Tuesday, November 07, 2006

The Price

Greg Kehoe, a lawyer from Tampa, Florida, spent the last year training judges in Iraq and helping the investigation that led to Saddam Hussein's death sentence. He had done similar work in Yugoslavia but the scale of the carnage in Iraq astounded him:

"I obviously had spent five years at the war crimes tribunal in The Hague and I'd been in exhumations and, of course, I have dealt with large crime bases. I never saw anything like I saw in Iraq. Anything that was in Yugoslavia was child's play compared to Iraq. The bodies were everywhere. The bodies were EVERYWHERE. I was used to doing exhumations where we took soldiers out of the ground. I wasn't used to doing exhumations where we took women and children and little babies as young as 6 months of age that had been executed with a .22-caliber round to the back of the head. That's a whole different type of crime to me."
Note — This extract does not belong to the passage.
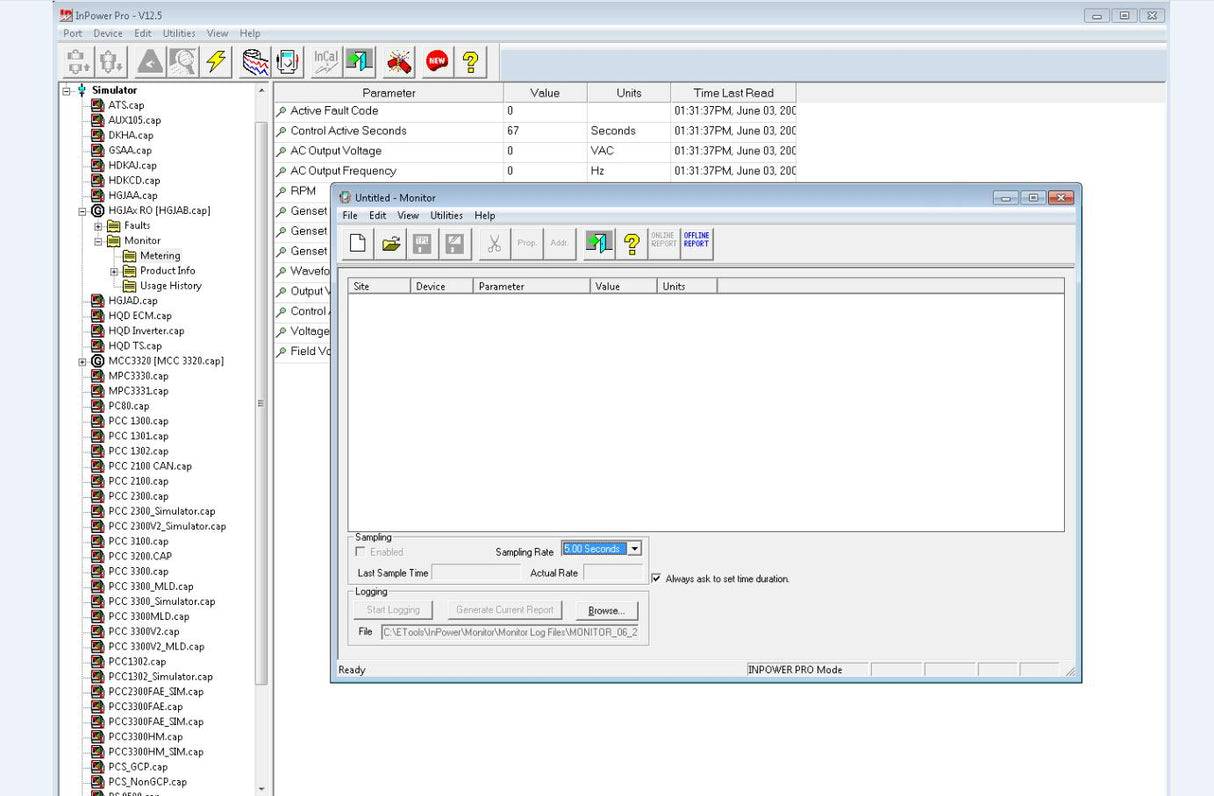
Task: Click the multimeter monitor toolbar icon
Action: [289, 62]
Kehoe worked closely with the judges who prosecuted Saddam:

"I was talking to some of the judges on the court. Think about the courage demonstrated to go out and in the midst of this insurgency to investigate these cases and move ahead and try this case. Let's be honest, they're not absolutely positive as to which way this is all going to go. But they're out there, they're sacrificing themselves to get this done. One of the judges over there, a very good friend of mine, his brother was executed during the course of my stay there. I went in and I talked to him; he was very upset, of course, going to the morgue and finding his brother bound and gagged with wire and garroted. He said, "I understand this is a terrible thing, this is what we have to go through because this is the price we have to pay for democracy." You know, I sat there and I said, "How many people that we live with here in America are willing to make that sacrifice, to pay that price?"